Cemetery Gates has clearly been designed as some sort of throwback to the 80s low budget home video flicks and there’s plenty of evidence that the makers of the film have seen their fair share of horror films. With its low budget, a slightly camp approach, a good old fashioned man-in-a-monster-suit and plenty of splatter, Cemetery Gates tries a little too hard to impress but it the end product never really matches up to it’s aspirations.

“It will kill seventeen people in ninety minutes” proudly boasts the trailer. This is all well and good if there were more than a handful of main characters but as there aren’t, this means that the film trots out as many non-characters as possible to be ripped to shreds. You know the type of non-character I’m on about – people without names, introduced in the film in one scene and literally killed by the same scene without so much as a whimper. There are hillbillies, stoners, joggers, cemetery workers and more who all cross paths with the monster with obvious consequences. They have no bearing on the story. They don’t contribute anything to the film except die a horrible death. It’s just an endless array of fodder for the Tasmanian devil to devour and it gets boring. How I am supposed to care about these people if I know they’re going to die about two minutes after being introduced into the film?

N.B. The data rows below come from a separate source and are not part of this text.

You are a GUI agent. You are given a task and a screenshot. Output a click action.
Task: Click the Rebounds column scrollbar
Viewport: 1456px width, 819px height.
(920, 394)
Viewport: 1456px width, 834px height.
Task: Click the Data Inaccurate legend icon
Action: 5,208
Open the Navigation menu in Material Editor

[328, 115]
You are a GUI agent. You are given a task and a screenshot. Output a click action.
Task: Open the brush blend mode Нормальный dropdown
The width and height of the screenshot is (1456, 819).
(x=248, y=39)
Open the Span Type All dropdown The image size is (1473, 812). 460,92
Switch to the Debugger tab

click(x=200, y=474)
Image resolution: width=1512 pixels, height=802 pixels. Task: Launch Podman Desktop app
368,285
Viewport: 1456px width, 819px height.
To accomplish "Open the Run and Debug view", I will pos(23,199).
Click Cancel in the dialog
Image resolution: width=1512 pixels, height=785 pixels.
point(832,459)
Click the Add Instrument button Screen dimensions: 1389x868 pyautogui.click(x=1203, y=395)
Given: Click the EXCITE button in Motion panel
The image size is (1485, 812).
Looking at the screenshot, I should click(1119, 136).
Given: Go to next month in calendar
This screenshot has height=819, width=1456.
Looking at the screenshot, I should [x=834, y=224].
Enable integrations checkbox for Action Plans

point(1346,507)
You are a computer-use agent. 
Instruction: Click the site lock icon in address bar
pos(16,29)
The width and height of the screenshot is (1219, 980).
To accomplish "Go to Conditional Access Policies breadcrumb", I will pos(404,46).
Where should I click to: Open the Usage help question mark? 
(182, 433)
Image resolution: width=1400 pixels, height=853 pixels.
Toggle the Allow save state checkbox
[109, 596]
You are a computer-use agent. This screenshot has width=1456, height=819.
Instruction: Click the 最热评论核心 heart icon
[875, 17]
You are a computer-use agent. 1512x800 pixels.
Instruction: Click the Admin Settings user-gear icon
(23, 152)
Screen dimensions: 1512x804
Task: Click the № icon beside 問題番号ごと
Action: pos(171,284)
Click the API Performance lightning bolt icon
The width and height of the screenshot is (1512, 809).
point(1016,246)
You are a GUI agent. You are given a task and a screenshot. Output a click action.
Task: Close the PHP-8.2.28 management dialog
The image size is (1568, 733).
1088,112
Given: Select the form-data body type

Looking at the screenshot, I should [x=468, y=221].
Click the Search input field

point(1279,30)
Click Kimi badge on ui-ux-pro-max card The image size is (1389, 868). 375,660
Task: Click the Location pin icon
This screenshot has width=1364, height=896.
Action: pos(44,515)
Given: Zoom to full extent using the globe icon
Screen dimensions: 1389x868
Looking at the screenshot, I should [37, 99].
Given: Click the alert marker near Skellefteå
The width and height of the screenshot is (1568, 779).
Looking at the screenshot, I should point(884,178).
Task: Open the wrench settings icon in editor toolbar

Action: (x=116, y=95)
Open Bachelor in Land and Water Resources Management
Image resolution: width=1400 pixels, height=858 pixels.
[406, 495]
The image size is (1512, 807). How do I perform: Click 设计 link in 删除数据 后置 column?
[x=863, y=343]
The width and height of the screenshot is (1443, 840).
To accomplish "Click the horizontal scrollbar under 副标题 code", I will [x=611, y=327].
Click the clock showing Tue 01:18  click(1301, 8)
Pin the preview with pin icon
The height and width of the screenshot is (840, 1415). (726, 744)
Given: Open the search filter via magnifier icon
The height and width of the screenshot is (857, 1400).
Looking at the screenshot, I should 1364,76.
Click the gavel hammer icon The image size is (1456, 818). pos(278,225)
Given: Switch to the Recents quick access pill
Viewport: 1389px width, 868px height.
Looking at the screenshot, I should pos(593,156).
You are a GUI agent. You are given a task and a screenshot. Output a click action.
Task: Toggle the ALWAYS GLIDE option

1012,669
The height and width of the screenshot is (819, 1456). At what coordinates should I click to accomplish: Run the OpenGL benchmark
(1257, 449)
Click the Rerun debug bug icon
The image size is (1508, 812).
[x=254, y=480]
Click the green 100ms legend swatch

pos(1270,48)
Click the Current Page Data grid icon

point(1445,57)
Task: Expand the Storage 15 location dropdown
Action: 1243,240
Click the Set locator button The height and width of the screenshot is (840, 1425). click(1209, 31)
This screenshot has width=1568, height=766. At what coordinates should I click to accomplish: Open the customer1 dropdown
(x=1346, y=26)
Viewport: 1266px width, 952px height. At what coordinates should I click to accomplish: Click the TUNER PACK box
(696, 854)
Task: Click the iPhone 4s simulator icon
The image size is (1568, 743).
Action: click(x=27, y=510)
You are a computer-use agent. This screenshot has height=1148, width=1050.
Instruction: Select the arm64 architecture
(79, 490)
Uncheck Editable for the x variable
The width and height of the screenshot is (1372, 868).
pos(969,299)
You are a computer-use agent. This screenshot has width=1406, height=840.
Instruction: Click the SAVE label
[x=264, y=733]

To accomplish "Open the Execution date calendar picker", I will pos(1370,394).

The first-rate gore effects look fantastic in the kills, with heads being smashed into fences and arms getting torn from sockets. But after a while, they lose their shine because there’s just too many of them. Whilst an effect looks good the first time, it soon outstays its welcome after the third repetition. There’s no suspense or build-up to the attacks, the Tasmanian devil just stumbles across a newly-introduced character and then proceeds to tear them a new one. In many respects, this just sums up the entire film which is basically a gore set piece fan’s dream. Unfortunately this does not make for a good viewing experience as there’s nothing of substance to hold it all together. The gore and set pieces were clearly priority here, with the script trailing in last place.

Not helping matters is the fact that the film is shot during the day so you’ll get a good, regular look at the monster. We all know it’s a guy-in-a-suit but this isn’t the problem, it’s just the fact that you can tell it’s a guy-in-a-suit without hesitation! Couldn’t they have shot the film more at night or dusk when there was a little less sunlight to illuminate the suit? They could have kept the monster partially hidden or submerged in darkness – anything to hide the suit a little more. Having it run around in broad daylight is asking for trouble, especially when the camera tends to linger upon it. However, I’ll take this rubber-suited monster over a CGI creation any day and it shows no mercy to anyone that it comes across. I would have just liked to see a bit of intelligence used in how it was shot on film.

Cult horror actor Reggie Bannister (famous thanks to his role in the Phantasm series) is on hand to provide the necessary ‘name’ in the cast. He looks as bored as I felt in his role as the scientist who created the Tasmanian devil and tries to keep a straight face throughout proceedings despite clearly knowing the film is a load of rubbish. The rest of the cast are terrible – most of the people on show don’t even get names as I’ve alluded to in the review. Kristin Novak only gets a brief mention because she provides the token nudity.


Cemetery Gates is gory and at least shows that there is some potential from the director as his heart is obviously in the right place. But when there’s hardly any story, no real structure and a lot of people running around being killed off without anything resembling characterisation, there’s only so far the blood can stretch before it wears thin.